Add the Lime (1), Fresh Cilantro (3 tablespoon), and Fresh Mint Leaves (1 tablespoon). Toss to combine.
Use a microplane grater to grate the Fresh Ginger (1 inch) onto a cutting board. Carefully scoop the ginger pulp into your hand or into a fine mesh sieve. Squeeze the pulp over a small bowl to capture all the ginger juice. Discard the ginger solids. Add the juice to the salsa and toss to combine.
Taste for seasonings adding salt and freshly ground pepper, if desired. Set aside.
In a small bowl, whisk the Egg (2). Add the Water (1 tablespoon), Kosher Salt (1/4 teaspoon) and Ground Black Pepper (to taste). Whisk again until light and fluffy.
Heat a small saucepan over medium high heat until it's very hot, but not scorching. Remove the pan from the heat and liberally spray it with Vegetable Oil Cooking Spray (to taste)-bottom and sides.
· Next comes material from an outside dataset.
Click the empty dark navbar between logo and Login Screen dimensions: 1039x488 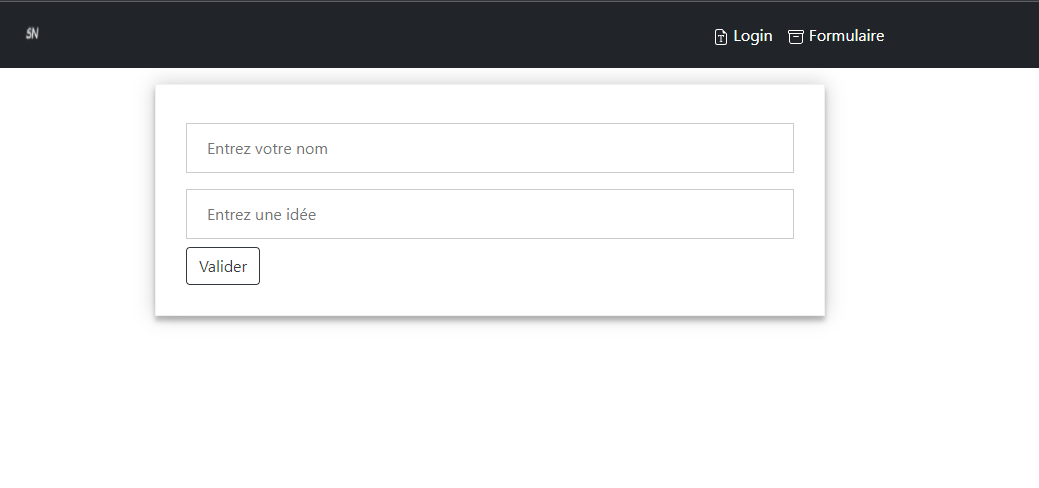coord(371,34)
Return the pan to the heat and add the eggs.
Swirl the eggs around in the pan so that they coat the bottom and go half way up the sides. Continue this swirling process over the heat until the eggs have mostly set and they are no longer runny.
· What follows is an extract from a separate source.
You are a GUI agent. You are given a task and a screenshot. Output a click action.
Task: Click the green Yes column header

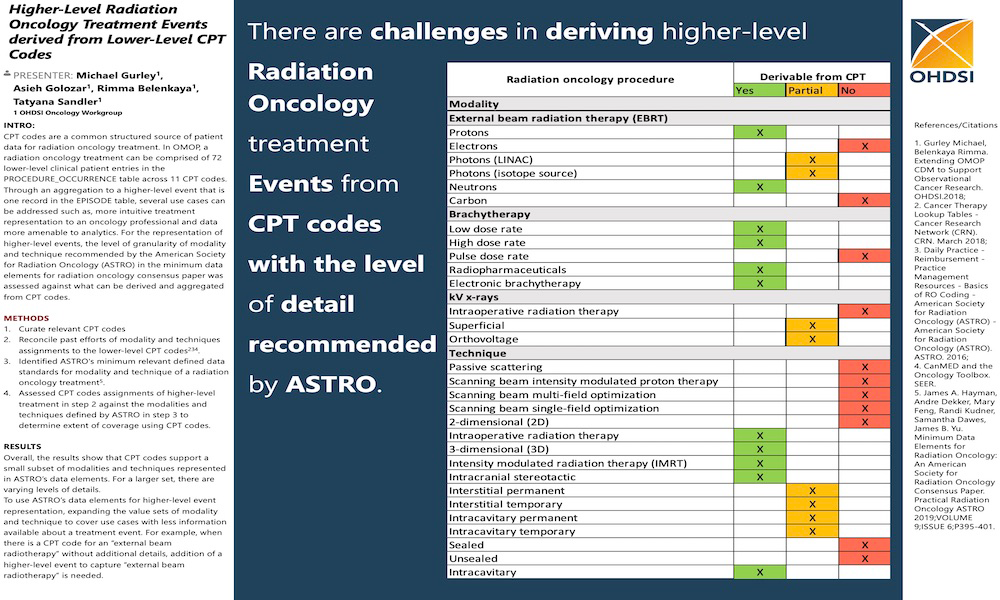759,90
Sprinkle the Canadian Bacon (2 slice) onto one half of the eggs. Sprinkle the Low-Moisture Part-Skim Mozzarella Cheese (1/4 cup) over the bacon and then top with Pineapple Mango Salsa.
Using a very thin and flexible spatula (a fish spatula if you have one), carefully fold the omelet over on itself and lightly press with the spatula. Continue to cook for 30 seconds or so, holding the top of the omelet in place.
Remove from heat and slide the omelet onto a plate. Serve.